Typical villas characteristics include sloping hip roofs, bay windows, verandas and wooden sash windows.
Because the floor plan was often chosen from a catalogue and the villa assembled from prefabricated elements, there was a high degree of standardisation in building layout and form. However, variations did emerge over time.
Typical villa form
A typical villa had a hip roof over the main building mass, with a roof slope of 30–45°. Roofs were generally clad in corrugated iron (Figure 1).
A typical villa had a single bay window facing the street. The bay had a gable over it, emerging from the main building form.
Cladding and joinery
Original villas had double-hung sash timber windows, and wall cladding of wide rusticated weatherboard or overlapping plain boards. Facing boards were used extensively on external corners and around windows and doors. There was a high degree of standardisation of detailing/components. See Walls and Cladding.

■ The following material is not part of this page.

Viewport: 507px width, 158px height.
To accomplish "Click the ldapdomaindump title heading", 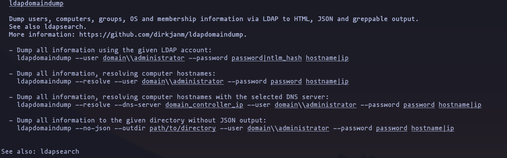I will [36, 4].
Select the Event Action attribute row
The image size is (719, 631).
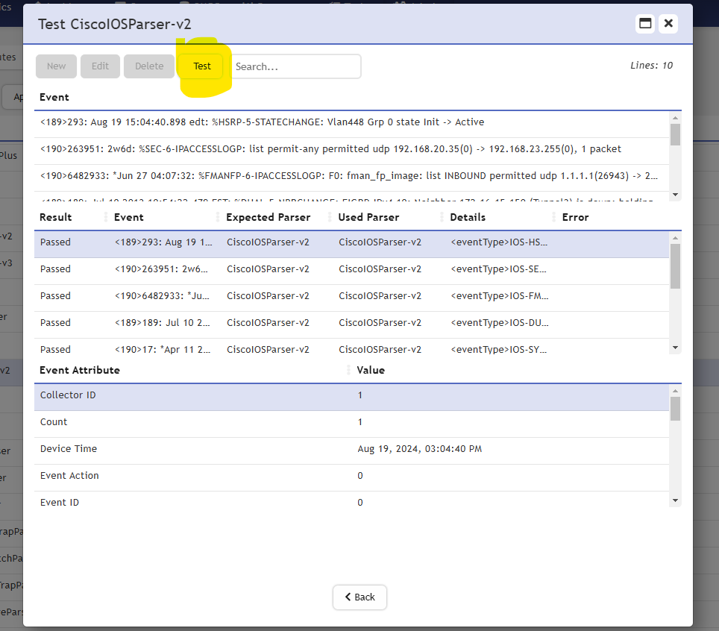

A typical villa had a veranda across the front, butting into the bay window. The roof was typically set below the eaves, and was generally curved. Larger verandas tended to be more common in sunnier climates such as Auckland.

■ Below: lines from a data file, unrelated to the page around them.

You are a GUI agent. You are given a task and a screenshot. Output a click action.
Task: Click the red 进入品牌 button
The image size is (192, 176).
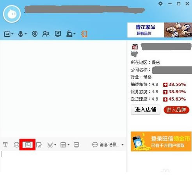click(176, 110)
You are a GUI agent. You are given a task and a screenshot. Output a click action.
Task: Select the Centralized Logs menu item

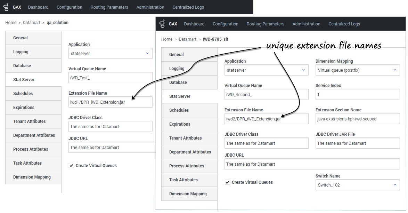pos(344,24)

Fretwork decoration was common on veranda posts and gables.
Most villas were single-storey, though there were a significant number of double-storey villas – particularly in areas where small sections were common.

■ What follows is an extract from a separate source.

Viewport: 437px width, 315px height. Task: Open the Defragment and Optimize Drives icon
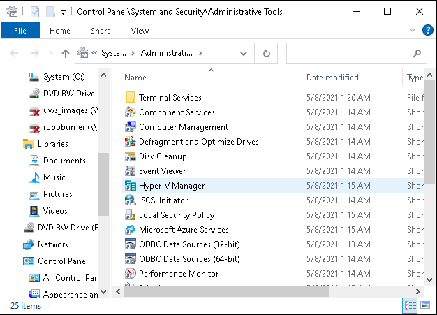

Because they were built around a central corridor, villas typically had the main entrance opening off the veranda in the centre of the street facade. There were, however, variations such as half-villas and villas with the main entrance at the side.
The main building form typically had a stud height of 10–12’ (3–3.6 m).
In main living rooms, at least one dimension – usually the width from the corridor wall to the outside wall – was 12 feet (3.6 m), but in larger villas, 14 feet (4.2 m) may have been used. Corridors were typically around 4’ 8” (1420 mm) wide but could be 6’ (1800 mm).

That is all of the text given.